There was a long list of foods that are not allowed on the diet, but I was thrilled to see that the approved list was full of items available here on our farm (or could be picked up from other farmers at the market). It reminded me that time and time again the recommended and ever changing diets for improved health like Whole 30, GAPS, Trim Healthy Mama all include real, farm fresh food. An encouraging reminder that all of this hard work and giving away of gifts is worth every minute.
This was Susan’s preferred, approved “food” list:
-Potatoes
-Sweet Potatoes
-Small Pumpkin
-Acorn Squash
-Lettuce/Greens
-Carrots
-Peppers
-Tomatoes
-Bell Peppers
-Eggplant
-Squash
-Zucchini
-Beef
-Chicken
-Pork
-Egg Whites
So on a Monday afternoon we gathered up the food and headed for Susan’s along with other friends and co-farmers from Community Farmers Market.
It’s moments like this that the word community is really the thing. For many of us it’s not just a word that we use lightly, but something that we live out-day to day-alongside one another. Not something to be bought or sold, but THE most valuable thing to be nurtured and shared.
As we gathered together to prep and cook we simply got started. There were no recipes, no plans…just everyone using the cooking skill they knew with the food available right in front of them. One person started caramelizing onions while another cut and diced squash and yet another prepared proteins for their place in each meal. Quickly-entire meals were coming together and the freezer was being filled.
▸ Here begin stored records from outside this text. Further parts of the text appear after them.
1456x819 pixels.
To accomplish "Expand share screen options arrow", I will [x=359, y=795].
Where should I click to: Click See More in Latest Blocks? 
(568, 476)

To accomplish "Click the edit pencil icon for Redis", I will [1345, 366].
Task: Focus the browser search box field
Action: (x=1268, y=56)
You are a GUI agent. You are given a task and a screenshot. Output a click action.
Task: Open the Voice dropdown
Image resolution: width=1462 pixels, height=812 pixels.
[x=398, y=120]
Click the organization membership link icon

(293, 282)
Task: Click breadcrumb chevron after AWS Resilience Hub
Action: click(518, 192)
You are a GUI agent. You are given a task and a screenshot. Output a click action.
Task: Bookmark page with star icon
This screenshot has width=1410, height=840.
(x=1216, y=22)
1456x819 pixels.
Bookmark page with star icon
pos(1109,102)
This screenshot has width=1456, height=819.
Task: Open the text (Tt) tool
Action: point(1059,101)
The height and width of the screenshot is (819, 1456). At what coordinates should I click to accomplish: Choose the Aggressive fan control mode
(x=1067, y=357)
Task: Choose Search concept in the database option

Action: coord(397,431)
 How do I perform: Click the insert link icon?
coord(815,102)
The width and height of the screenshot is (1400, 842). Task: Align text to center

“Y’all don’t even know how dear these ladies are to me. A few weeks ago I sent out a distress signal, and these lovely ladies, along with a few reinforcements, were willing and able to answer the call. To prepare for radiation, I needed to start a special diet, the low-iodine diet {LID}. I basically had a tiny window of opportunity to prepare for this diet, and was completely overwhelmed by the thought of it, not to mention not feeling well enough to even know where to begin. So I invited a handful of farmers market friends to a party~ they were asked to bring their farm fresh foods, come to the kitchen, and cook for me all afternoon. Nice of me, wasn’t it? 😉 Well these are a few of the hardworking ladies that were able to make it, and let me tell you, I am NOT going hungry thanks to them. They really made this restrictive LID feel like a luxury. I’ll be sharing more pictures and stories of our afternoon in the kitchen at Susan’s Low Iodine Par-Tay. I hope it pieces together what the Community Farmers Market means to me: community, family, friendship, food, nourishment, service, blessings. I hold these women {and so many others}, and the memory of this day, close to my heart. I will never forget their kindness.”
The word community really does mean EVERYthing.